New Standard for Speech Recognition and Translation from the NVIDIA NeMo Canary Model

NVIDIA NeMo is an end-to-end platform for the development of multimodal generative AI models at scale anywhere—on any cloud and on-premises.

The NeMo team just released  Canary, a multilingual model that transcribes speech in English, Spanish, German, and French with punctuation and capitalization. Canary also provides bi-directional translation, between English and the three other supported languages.

Video 1. The Canary model transcribes and translates English, German, Spanish, and French

This post details the Canary model and how to use it.

Canary overview

Canary ranks at the top of the HuggingFace Open ASR Leaderboard with an average word error rate (WER) of 6.67%. It outperforms all other open-source models by a wide margin.

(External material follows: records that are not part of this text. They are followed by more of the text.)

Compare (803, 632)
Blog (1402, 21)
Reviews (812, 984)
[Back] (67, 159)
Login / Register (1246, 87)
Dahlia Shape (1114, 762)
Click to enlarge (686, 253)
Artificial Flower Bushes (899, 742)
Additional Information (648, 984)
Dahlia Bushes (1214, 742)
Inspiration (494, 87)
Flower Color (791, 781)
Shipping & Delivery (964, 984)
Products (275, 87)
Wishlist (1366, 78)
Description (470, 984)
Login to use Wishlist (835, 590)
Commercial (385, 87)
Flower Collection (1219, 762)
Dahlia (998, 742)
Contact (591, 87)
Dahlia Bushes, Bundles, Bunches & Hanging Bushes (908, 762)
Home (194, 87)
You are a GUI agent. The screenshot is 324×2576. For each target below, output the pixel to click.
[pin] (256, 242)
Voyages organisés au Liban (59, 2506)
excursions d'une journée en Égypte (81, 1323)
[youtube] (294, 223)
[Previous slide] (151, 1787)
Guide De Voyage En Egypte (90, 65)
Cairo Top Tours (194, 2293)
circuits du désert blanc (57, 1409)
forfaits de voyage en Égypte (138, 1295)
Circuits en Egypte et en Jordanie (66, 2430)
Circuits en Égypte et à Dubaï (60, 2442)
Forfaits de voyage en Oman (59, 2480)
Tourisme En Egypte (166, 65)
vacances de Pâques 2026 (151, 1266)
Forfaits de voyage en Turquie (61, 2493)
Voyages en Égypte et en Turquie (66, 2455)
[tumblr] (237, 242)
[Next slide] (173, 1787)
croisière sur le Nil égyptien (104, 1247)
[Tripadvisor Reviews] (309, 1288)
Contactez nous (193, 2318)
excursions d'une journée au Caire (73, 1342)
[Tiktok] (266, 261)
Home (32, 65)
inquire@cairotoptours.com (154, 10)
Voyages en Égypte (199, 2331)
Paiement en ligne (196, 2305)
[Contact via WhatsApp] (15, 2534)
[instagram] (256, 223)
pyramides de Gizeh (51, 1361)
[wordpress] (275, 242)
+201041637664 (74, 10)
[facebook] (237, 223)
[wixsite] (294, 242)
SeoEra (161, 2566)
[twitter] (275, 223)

Canary is trained on a combination of public and in-house data. It uses 85K hours of transcribed speech to learn speech recognition. To teach Canary translation, we used NVIDIA NeMo text translation models to generate translations of the original transcripts in all supported languages.

Despite using an order of magnitude less data, Canary outperforms the similarly sized Whisper-large-v3, and SeamlessM4T-Medium-v1 models on both transcription and translation tasks. On the MCV 16.1 test sets for English, Spanish, French, and German, Canary had a WER of 5.77 (Figure 1).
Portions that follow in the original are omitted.